▶ [Work task] Once you have reviewed the listing below, restate it word for word.

▶ [Information provided]
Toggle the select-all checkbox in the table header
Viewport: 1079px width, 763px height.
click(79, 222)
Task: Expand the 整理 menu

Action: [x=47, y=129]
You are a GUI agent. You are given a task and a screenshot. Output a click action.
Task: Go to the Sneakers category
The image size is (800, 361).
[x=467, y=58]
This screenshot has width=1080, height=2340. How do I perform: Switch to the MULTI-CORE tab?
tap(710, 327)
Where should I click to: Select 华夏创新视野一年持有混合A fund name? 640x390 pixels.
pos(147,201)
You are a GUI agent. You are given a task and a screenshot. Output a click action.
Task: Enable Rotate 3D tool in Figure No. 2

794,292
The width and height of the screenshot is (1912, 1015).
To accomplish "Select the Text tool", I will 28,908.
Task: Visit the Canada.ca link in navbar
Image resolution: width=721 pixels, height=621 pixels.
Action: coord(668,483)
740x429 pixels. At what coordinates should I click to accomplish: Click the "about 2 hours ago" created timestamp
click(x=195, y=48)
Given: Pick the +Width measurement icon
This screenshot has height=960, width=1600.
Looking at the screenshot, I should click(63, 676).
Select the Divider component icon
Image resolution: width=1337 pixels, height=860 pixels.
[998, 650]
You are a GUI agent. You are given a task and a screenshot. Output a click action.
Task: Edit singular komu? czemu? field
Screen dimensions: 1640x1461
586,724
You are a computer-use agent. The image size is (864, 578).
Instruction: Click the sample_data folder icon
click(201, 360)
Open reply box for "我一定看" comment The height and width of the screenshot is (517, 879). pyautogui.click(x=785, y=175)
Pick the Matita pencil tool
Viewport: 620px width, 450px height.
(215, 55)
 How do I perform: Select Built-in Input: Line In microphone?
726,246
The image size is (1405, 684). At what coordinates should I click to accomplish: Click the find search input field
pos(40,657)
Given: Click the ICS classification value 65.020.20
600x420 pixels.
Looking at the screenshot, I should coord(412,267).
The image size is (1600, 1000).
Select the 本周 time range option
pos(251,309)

▶ [Solution to this exercise]
Toggle the select-all checkbox in the table header
Viewport: 1079px width, 763px height.
click(79, 222)
Task: Expand the 整理 menu

Action: [x=47, y=129]
You are a GUI agent. You are given a task and a screenshot. Output a click action.
Task: Go to the Sneakers category
The image size is (800, 361).
[x=467, y=58]
This screenshot has width=1080, height=2340. How do I perform: Switch to the MULTI-CORE tab?
tap(710, 327)
Where should I click to: Select 华夏创新视野一年持有混合A fund name? 640x390 pixels.
pos(147,201)
You are a GUI agent. You are given a task and a screenshot. Output a click action.
Task: Enable Rotate 3D tool in Figure No. 2

794,292
The width and height of the screenshot is (1912, 1015).
To accomplish "Select the Text tool", I will 28,908.
Task: Visit the Canada.ca link in navbar
Image resolution: width=721 pixels, height=621 pixels.
Action: coord(668,483)
740x429 pixels. At what coordinates should I click to accomplish: Click the "about 2 hours ago" created timestamp
click(x=195, y=48)
Given: Pick the +Width measurement icon
This screenshot has height=960, width=1600.
Looking at the screenshot, I should click(63, 676).
Select the Divider component icon
Image resolution: width=1337 pixels, height=860 pixels.
[998, 650]
You are a GUI agent. You are given a task and a screenshot. Output a click action.
Task: Edit singular komu? czemu? field
Screen dimensions: 1640x1461
586,724
You are a computer-use agent. The image size is (864, 578).
Instruction: Click the sample_data folder icon
click(201, 360)
Open reply box for "我一定看" comment The height and width of the screenshot is (517, 879). pyautogui.click(x=785, y=175)
Pick the Matita pencil tool
Viewport: 620px width, 450px height.
(215, 55)
 How do I perform: Select Built-in Input: Line In microphone?
726,246
The image size is (1405, 684). At what coordinates should I click to accomplish: Click the find search input field
pos(40,657)
Given: Click the ICS classification value 65.020.20
600x420 pixels.
Looking at the screenshot, I should coord(412,267).
The image size is (1600, 1000).
Select the 本周 time range option
pos(251,309)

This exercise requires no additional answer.